++++ Given records ++++

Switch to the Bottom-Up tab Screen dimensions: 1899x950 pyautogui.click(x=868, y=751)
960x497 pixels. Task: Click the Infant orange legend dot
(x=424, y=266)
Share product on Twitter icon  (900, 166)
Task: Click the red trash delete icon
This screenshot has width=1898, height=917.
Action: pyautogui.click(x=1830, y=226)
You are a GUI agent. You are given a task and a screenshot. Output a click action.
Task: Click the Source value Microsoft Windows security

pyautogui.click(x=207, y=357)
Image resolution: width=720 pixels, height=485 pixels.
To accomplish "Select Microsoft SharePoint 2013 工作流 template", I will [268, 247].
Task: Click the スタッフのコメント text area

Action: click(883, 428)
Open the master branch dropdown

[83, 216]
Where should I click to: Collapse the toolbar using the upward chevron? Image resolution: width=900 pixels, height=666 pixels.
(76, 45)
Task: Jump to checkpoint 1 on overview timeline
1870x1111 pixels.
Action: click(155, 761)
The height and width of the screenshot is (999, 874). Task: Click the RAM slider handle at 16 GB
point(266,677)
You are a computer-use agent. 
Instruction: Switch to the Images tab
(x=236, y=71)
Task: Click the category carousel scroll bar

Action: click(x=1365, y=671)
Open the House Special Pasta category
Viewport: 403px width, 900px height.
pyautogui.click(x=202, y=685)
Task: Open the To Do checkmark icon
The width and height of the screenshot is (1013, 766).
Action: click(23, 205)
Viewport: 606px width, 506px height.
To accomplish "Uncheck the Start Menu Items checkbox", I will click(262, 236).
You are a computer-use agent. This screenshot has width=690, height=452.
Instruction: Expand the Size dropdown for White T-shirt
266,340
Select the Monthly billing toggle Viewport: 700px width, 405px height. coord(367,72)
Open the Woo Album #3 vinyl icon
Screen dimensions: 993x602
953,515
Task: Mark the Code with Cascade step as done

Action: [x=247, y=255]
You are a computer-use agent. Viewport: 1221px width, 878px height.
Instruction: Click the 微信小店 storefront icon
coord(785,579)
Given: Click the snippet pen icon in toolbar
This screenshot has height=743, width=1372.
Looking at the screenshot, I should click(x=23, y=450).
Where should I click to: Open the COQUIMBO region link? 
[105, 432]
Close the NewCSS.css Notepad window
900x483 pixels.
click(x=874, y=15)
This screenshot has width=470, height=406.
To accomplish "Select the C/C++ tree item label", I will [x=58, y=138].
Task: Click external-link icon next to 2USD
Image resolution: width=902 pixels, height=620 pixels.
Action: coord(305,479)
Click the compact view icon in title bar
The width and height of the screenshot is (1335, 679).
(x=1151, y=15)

++++

Provide the number of lines above containing "will" and nothing else.

- [Result for this exercise]:
3